__RECORDS FOR THIS EXERCISE__:
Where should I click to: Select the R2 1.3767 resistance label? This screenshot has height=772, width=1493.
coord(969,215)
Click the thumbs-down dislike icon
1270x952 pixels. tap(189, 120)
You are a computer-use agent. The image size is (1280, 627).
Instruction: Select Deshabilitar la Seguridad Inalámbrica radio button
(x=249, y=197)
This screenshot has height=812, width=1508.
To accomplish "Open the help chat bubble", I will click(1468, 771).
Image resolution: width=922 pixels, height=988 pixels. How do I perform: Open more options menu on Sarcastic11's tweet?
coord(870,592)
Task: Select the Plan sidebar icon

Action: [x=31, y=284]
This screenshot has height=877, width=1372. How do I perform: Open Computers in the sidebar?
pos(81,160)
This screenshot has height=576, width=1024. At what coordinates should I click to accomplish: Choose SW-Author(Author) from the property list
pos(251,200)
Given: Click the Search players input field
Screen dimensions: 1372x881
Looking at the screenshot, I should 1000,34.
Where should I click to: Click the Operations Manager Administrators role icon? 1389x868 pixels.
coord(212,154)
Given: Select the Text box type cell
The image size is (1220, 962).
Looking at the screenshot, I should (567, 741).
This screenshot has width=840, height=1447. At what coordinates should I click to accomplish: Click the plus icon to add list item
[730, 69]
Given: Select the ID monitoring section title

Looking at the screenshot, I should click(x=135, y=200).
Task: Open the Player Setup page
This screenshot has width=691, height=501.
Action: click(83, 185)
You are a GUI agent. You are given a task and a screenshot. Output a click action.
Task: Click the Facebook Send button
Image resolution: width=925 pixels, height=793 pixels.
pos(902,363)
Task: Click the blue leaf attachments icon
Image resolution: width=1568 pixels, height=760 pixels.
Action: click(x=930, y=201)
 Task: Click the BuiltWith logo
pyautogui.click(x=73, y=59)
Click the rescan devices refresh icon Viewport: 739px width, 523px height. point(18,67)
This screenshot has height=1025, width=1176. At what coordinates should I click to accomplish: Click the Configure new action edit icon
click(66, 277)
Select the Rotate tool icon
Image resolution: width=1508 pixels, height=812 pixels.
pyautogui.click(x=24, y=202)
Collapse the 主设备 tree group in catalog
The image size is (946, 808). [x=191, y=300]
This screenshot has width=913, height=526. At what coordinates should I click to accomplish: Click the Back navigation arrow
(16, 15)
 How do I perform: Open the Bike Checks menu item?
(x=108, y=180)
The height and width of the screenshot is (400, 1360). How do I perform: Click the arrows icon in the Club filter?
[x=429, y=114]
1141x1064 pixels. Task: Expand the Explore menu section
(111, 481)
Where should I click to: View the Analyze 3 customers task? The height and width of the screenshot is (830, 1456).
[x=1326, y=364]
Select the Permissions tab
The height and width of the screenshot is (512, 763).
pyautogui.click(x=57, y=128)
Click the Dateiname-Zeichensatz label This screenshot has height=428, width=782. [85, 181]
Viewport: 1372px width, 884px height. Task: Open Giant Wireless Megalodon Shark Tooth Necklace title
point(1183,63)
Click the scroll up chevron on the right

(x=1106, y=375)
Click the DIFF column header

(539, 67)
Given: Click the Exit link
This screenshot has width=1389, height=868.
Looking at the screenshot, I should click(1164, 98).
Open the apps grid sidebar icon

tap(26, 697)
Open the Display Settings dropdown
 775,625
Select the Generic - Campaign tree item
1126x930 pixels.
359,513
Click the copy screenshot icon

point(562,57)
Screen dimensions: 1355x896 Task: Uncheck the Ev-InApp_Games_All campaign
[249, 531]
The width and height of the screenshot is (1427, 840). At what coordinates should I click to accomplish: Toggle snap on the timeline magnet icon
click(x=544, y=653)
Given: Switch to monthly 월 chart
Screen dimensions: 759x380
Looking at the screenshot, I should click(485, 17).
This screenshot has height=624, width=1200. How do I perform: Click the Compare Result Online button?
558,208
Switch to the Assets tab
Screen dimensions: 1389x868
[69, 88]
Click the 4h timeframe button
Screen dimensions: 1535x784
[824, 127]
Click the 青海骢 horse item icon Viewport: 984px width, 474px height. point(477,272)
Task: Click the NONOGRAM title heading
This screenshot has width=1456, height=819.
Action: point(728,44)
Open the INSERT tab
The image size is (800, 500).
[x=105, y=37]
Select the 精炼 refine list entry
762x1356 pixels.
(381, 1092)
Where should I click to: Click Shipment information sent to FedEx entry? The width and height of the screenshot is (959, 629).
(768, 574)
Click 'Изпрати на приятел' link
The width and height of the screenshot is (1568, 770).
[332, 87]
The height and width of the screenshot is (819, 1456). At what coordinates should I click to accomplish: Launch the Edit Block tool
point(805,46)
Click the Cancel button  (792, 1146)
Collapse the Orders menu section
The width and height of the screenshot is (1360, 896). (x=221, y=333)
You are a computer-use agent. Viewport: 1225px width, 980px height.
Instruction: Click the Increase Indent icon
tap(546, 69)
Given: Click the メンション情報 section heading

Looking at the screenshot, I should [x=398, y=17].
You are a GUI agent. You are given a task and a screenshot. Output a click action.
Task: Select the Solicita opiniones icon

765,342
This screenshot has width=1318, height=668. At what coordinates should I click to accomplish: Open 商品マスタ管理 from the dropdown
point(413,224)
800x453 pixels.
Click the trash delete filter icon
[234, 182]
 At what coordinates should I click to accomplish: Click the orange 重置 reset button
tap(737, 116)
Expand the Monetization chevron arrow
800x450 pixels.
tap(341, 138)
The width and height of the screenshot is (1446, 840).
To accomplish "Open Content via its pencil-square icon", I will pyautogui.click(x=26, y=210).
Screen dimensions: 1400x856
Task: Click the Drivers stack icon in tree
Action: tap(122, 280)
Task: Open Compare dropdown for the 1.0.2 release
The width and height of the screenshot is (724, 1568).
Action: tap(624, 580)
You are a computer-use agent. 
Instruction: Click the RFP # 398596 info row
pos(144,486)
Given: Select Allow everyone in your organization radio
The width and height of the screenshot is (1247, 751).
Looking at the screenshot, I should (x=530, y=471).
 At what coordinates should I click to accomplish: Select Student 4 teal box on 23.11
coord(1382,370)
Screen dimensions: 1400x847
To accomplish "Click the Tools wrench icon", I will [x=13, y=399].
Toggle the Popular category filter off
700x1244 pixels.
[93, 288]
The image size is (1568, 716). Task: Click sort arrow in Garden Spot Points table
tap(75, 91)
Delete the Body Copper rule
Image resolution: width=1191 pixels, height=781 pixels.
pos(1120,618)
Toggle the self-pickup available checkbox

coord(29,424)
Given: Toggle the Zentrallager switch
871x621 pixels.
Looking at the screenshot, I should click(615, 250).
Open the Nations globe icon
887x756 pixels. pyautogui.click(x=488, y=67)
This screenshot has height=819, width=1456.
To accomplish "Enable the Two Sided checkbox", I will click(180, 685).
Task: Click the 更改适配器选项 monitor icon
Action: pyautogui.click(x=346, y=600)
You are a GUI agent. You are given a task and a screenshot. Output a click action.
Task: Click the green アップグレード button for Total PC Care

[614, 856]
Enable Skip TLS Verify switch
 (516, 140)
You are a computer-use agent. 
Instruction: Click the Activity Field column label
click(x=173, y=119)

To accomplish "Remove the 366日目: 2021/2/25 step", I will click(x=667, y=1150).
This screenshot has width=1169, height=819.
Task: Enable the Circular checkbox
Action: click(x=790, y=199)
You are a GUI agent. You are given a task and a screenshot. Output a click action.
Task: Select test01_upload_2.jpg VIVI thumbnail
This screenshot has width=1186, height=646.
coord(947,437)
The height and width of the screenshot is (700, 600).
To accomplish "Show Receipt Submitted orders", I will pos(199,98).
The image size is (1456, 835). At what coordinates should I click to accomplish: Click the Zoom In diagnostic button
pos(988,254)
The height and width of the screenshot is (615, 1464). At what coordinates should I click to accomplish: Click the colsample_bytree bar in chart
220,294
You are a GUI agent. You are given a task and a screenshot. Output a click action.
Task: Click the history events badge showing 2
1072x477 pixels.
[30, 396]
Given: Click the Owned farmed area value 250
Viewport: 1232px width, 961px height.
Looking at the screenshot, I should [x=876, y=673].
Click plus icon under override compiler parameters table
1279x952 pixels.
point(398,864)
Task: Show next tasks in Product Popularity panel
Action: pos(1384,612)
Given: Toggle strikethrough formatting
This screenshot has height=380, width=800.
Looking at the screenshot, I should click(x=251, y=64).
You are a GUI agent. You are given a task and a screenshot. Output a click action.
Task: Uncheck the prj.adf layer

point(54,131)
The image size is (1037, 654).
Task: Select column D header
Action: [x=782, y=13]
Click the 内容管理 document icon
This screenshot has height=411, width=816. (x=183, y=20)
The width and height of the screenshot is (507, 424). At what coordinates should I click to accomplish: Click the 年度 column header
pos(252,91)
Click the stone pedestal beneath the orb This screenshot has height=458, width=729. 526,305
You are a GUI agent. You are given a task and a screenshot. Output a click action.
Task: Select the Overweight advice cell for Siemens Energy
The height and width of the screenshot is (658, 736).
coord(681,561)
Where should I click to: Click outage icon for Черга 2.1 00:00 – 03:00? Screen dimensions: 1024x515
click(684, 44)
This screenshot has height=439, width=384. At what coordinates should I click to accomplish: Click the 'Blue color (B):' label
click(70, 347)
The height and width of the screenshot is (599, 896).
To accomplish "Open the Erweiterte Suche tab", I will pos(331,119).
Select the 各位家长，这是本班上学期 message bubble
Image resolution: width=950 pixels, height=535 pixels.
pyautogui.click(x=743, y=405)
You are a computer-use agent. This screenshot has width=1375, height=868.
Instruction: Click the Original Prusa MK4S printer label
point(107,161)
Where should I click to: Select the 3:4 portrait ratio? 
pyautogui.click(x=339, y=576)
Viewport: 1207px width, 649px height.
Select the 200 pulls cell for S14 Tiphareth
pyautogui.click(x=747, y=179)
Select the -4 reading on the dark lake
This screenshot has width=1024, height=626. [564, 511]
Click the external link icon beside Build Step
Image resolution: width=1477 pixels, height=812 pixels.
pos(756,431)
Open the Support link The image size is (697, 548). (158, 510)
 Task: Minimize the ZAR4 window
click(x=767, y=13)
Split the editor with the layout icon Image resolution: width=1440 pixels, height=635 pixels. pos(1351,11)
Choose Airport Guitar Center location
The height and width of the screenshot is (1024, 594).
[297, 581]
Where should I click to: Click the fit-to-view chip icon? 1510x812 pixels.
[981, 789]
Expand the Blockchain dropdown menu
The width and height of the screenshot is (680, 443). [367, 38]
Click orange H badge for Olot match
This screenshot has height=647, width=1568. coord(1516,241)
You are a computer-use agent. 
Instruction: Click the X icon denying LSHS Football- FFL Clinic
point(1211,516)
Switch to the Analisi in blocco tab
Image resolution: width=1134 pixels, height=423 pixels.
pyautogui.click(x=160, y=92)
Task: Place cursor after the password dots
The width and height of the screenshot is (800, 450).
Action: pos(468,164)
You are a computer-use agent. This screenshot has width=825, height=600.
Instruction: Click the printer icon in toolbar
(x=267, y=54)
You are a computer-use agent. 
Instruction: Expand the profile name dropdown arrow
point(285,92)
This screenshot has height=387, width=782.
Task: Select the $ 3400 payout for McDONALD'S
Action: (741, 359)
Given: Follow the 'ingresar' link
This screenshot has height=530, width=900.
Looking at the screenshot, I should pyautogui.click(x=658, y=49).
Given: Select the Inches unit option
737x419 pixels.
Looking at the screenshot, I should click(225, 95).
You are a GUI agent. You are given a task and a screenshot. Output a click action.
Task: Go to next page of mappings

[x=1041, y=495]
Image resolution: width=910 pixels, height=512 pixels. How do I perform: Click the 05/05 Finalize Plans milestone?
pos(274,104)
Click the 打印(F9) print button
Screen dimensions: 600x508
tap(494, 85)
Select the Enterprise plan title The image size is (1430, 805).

__EXERCISE BRIEF__: Copy out, with no changes, the part of the material that opens with the line containing "Open the Nations globe icon" and closes with the line containing "This screenshot has height=411, width=816.", including both of those lines.

__CORRECT RESPONSE__:
Open the Nations globe icon
887x756 pixels. pyautogui.click(x=488, y=67)
This screenshot has height=819, width=1456.
To accomplish "Enable the Two Sided checkbox", I will click(180, 685).
Task: Click the 更改适配器选项 monitor icon
Action: pyautogui.click(x=346, y=600)
You are a GUI agent. You are given a task and a screenshot. Output a click action.
Task: Click the green アップグレード button for Total PC Care

[614, 856]
Enable Skip TLS Verify switch
 (516, 140)
You are a computer-use agent. 
Instruction: Click the Activity Field column label
click(x=173, y=119)

To accomplish "Remove the 366日目: 2021/2/25 step", I will click(x=667, y=1150).
This screenshot has width=1169, height=819.
Task: Enable the Circular checkbox
Action: click(x=790, y=199)
You are a GUI agent. You are given a task and a screenshot. Output a click action.
Task: Select test01_upload_2.jpg VIVI thumbnail
This screenshot has width=1186, height=646.
coord(947,437)
The height and width of the screenshot is (700, 600).
To accomplish "Show Receipt Submitted orders", I will pos(199,98).
The image size is (1456, 835). At what coordinates should I click to accomplish: Click the Zoom In diagnostic button
pos(988,254)
The height and width of the screenshot is (615, 1464). At what coordinates should I click to accomplish: Click the colsample_bytree bar in chart
220,294
You are a GUI agent. You are given a task and a screenshot. Output a click action.
Task: Click the history events badge showing 2
1072x477 pixels.
[30, 396]
Given: Click the Owned farmed area value 250
Viewport: 1232px width, 961px height.
Looking at the screenshot, I should [x=876, y=673].
Click plus icon under override compiler parameters table
1279x952 pixels.
point(398,864)
Task: Show next tasks in Product Popularity panel
Action: pos(1384,612)
Given: Toggle strikethrough formatting
This screenshot has height=380, width=800.
Looking at the screenshot, I should click(x=251, y=64).
You are a GUI agent. You are given a task and a screenshot. Output a click action.
Task: Uncheck the prj.adf layer

point(54,131)
The image size is (1037, 654).
Task: Select column D header
Action: [x=782, y=13]
Click the 内容管理 document icon
This screenshot has height=411, width=816. (x=183, y=20)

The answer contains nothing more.